Lay out the records from the line containing "Task: Click the 'Bach" through the line containing "click(x=215, y=423)" as a JSON list of strings, one string per line, with blank lines left out.

─── PROVIDED DATA

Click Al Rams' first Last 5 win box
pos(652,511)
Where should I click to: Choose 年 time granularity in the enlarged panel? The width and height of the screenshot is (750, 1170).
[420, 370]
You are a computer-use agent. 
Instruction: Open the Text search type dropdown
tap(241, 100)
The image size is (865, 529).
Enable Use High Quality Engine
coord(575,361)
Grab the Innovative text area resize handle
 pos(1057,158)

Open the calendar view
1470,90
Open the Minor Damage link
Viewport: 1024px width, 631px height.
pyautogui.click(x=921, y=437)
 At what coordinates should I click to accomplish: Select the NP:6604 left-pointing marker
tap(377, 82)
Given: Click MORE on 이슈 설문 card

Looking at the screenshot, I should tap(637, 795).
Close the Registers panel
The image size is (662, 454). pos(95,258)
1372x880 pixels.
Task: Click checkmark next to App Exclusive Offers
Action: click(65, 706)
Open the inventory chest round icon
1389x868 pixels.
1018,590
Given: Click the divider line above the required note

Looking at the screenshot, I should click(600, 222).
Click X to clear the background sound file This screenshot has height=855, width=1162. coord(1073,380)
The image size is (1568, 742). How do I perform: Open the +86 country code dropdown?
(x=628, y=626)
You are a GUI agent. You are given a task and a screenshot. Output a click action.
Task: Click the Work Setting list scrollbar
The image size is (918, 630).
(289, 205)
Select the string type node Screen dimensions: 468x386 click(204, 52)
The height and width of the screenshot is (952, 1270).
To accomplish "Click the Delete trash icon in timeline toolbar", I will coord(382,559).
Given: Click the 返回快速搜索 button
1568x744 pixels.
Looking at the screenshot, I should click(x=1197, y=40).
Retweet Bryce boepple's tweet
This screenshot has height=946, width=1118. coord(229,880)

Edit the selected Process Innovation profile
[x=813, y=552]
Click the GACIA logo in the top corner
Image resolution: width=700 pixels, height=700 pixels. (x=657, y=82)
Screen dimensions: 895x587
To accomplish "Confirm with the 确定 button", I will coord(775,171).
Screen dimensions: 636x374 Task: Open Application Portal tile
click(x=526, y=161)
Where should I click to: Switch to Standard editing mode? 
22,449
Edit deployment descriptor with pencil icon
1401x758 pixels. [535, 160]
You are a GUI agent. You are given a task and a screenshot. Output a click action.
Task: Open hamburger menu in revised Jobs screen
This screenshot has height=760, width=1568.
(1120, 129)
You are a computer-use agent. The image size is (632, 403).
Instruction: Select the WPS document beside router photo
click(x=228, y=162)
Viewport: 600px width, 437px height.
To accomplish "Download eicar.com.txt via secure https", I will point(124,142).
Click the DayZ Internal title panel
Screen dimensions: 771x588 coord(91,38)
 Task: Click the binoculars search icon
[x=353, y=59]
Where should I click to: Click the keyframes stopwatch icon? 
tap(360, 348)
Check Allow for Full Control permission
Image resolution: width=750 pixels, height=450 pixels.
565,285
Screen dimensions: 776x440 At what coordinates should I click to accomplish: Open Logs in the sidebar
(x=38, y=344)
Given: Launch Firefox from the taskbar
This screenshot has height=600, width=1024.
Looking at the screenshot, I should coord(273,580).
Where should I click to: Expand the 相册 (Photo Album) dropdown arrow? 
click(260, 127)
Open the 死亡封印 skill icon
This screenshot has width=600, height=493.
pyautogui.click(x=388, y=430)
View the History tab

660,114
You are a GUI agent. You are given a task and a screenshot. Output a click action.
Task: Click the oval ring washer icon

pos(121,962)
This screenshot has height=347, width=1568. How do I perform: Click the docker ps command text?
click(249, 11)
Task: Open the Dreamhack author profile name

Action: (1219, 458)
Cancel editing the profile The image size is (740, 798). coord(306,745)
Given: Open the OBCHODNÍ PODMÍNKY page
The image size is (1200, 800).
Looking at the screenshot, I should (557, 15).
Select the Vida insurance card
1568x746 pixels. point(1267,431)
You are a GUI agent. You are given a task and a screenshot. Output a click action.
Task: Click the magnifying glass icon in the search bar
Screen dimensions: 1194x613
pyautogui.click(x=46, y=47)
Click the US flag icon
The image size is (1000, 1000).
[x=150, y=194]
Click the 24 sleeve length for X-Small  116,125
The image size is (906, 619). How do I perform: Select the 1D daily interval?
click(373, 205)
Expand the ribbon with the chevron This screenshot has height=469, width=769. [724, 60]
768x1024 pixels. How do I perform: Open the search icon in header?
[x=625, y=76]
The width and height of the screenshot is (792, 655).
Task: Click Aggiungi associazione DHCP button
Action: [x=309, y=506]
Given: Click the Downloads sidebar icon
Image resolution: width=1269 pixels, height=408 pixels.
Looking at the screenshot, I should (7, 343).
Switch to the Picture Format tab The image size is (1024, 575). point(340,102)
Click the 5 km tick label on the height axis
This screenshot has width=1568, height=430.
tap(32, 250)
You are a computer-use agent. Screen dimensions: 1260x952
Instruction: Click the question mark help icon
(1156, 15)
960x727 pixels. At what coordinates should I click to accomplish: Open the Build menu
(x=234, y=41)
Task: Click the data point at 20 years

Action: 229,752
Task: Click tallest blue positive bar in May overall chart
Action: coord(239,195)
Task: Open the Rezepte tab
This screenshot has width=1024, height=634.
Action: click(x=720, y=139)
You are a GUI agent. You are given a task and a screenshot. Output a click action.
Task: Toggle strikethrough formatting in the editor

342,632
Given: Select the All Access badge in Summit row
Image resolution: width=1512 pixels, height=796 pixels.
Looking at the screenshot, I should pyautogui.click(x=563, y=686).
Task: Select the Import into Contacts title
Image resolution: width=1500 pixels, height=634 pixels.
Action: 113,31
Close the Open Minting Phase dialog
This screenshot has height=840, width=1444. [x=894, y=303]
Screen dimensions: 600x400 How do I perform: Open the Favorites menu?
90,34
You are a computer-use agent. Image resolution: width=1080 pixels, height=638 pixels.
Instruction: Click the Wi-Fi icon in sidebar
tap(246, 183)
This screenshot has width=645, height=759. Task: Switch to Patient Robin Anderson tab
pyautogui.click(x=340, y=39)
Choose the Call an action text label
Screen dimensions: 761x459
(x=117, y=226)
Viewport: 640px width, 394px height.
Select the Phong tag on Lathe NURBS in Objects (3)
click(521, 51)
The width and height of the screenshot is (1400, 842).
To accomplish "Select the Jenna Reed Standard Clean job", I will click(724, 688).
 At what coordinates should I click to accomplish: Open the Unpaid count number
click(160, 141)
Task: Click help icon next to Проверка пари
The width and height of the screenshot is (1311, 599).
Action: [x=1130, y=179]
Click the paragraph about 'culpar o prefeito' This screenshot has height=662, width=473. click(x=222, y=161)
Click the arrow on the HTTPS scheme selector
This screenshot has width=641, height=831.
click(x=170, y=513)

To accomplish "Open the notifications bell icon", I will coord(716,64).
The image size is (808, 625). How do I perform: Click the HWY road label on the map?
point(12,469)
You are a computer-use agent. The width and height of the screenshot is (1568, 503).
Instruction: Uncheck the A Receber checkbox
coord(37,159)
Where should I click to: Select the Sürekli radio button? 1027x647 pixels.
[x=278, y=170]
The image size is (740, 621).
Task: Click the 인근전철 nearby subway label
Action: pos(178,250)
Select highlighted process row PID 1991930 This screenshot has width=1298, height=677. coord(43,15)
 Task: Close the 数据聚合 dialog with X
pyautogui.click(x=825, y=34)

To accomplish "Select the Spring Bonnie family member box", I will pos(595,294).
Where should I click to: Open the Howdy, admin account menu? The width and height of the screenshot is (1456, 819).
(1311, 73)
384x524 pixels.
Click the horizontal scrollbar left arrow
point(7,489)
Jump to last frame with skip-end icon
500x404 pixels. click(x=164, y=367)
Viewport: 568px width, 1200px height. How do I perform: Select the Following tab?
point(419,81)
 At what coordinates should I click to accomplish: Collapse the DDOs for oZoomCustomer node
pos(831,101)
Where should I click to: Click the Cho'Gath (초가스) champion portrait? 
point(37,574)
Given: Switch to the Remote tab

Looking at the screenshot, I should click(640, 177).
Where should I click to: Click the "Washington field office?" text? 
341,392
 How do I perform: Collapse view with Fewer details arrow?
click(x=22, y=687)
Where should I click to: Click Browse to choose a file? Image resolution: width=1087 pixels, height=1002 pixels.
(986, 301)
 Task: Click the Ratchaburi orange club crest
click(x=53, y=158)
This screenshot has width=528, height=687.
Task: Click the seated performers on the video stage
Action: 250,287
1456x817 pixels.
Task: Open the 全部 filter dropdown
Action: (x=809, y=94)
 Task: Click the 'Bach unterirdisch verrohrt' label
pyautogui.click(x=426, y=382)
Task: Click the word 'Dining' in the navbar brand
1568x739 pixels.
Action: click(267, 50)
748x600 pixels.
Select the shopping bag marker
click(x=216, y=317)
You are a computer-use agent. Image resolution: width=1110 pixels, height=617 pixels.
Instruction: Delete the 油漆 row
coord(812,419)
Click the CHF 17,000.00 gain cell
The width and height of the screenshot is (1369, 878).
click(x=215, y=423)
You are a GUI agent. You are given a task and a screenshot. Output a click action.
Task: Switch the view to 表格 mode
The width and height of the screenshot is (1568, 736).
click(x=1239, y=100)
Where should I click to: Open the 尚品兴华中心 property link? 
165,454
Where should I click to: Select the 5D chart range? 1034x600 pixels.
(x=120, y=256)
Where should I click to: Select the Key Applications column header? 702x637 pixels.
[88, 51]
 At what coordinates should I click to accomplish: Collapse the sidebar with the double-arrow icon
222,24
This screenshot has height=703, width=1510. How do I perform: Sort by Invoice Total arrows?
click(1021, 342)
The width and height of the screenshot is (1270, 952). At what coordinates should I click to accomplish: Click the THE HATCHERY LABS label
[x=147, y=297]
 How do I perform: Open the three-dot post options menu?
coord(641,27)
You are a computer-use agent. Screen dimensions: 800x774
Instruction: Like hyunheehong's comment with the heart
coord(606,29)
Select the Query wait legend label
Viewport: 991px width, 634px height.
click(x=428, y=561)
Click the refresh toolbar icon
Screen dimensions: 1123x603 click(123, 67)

──────

ANSWER FOR THIS EXERCISE:
[
  " Task: Click the 'Bach unterirdisch verrohrt' label",
  "pyautogui.click(x=426, y=382)",
  "Task: Click the word 'Dining' in the navbar brand",
  "1568x739 pixels.",
  "Action: click(267, 50)",
  "748x600 pixels.",
  "Select the shopping bag marker",
  "click(x=216, y=317)",
  "You are a computer-use agent. Image resolution: width=1110 pixels, height=617 pixels.",
  "Instruction: Delete the 油漆 row",
  "coord(812,419)",
  "Click the CHF 17,000.00 gain cell",
  "The width and height of the screenshot is (1369, 878).",
  "click(x=215, y=423)"
]